I signed up for the 10km run at the Ottawa Race Weekend (ORW) in May. My training was going well and then I got Bronchitis. “No problem, I’m ahead of schedule so I can catch up”, which I did.
In the meantime, a friend of mine asked me if I’d like to join her group of women who are training to walk the ORW’s half-marathon. I am not a walker. Oh, it’s fine for getting from point A to point B, but it doesn’t really feel like exercise because I can’t get my heart rate up high enough. I like the huffing and puffing of running, so I get frustrated with the whole walking thing.
In addition, I realized long ago that I’m not a run group kinda girl! It took me a while to figure out why, because I’m an extrovert, so I thought I should LOVE them. In the last couple of years, however, I’ve become aware that I have Attention Deficit Disorder (ADD).
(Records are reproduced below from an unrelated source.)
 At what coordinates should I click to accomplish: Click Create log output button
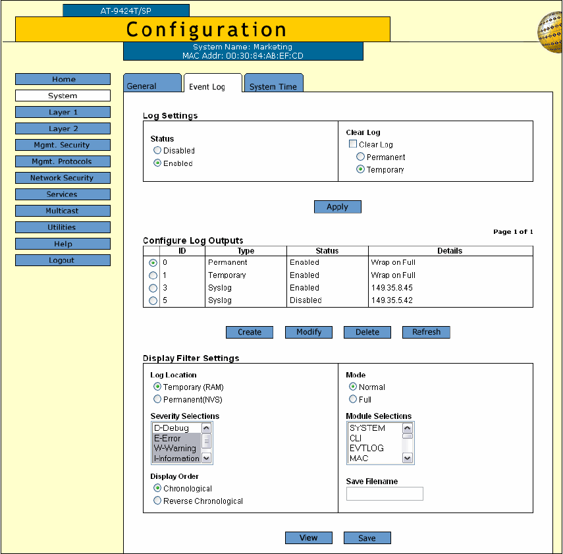pos(250,332)
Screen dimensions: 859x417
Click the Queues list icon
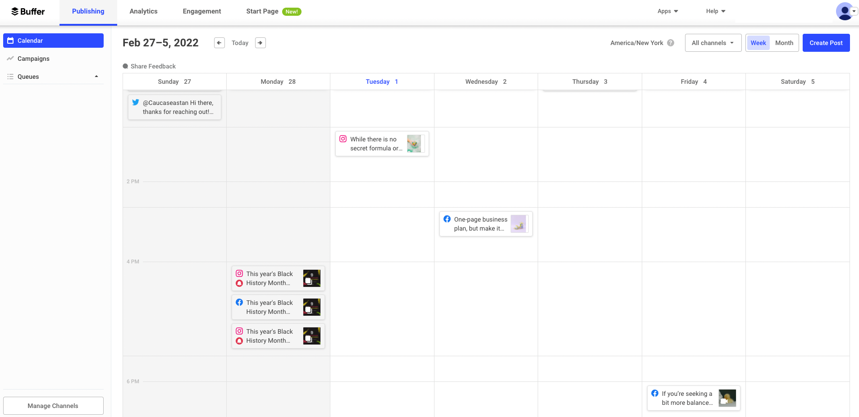10,77
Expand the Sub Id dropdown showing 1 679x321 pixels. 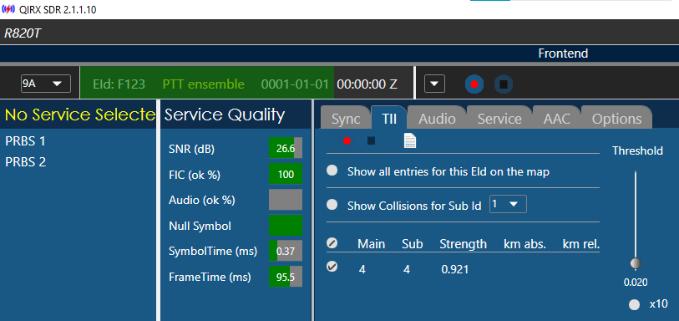coord(508,204)
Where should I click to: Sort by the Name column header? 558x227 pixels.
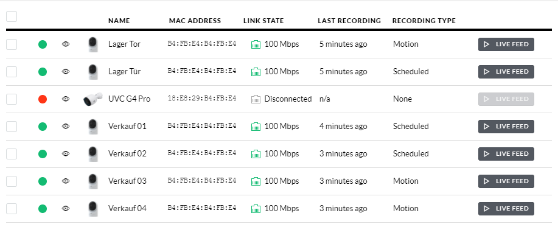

The result is that, as much as I love being around people, they distract me. When I’m running, this is a problem because I can’t focus on my breathing properly.
BUT, I’m trying to do things differently, so I told my friend, I’d join the group. The first week I felt the usual frustrations arise. “We’re going too slow!” and “I could have been done ages ago if I’d been running!” were my internal mantras for all 10.8 km.
During the week, I was feeling grumpy and annoyed that I’d committed myself to such torture–I had even transferred my bib from the 10km run to the 1/2 marathon walk.
Then I thought, “you need to do this differently, because you’re trying to change. So change your attitude!” After all, why was I in such a rush to finish our walk? I mean, what else do I have to do that’s so pressing at 8:30 am on Sunday morning?
This morning I was determined to have a different attitude. Every time the inner monologue started about how slow we were going, I stopped it. Instead I thought, “what a great way to start the day. I don’t have anything else that I ‘have to’ do right now, so just relax.”
As I forced my body to relax, I realized walking was just a completely different activity than running–and that was OK. No, I wasn’t in the meditative, focussed internal place that I’m in when I run, but I was in a good external place, where I was enjoying getting to know these lovely women with whom I was walking. I was enjoying our stream-of-consciousness conversation as we bounced from one topic to another over the two hours. Afterwards we even went for coffee to continue our conversation.
Overall, I can say that I was pleased with how I chose to view the experience, as well as the experience itself. Both are worthy goals.
Now, I’m not giving up running for walking! I’m still running on the side. I need the huffing and puffing, the rush of endorphines and being inside myself, but I can say that this experience is bringing something different to my life that I like.
And, the experience has also reminded me that goals are guidelines, not words written on tablets like commandments! Just like us, as human beings, we’re not designed to stay static, we’re designed for change. So, too, should our goals be dynamic. Life is not about having static rules but being able to adapt to change.
To me, as long as I continue my commitment to change and I learn something from the experience, it’s all good. And who knows, maybe I’ve made some new lifelong friends!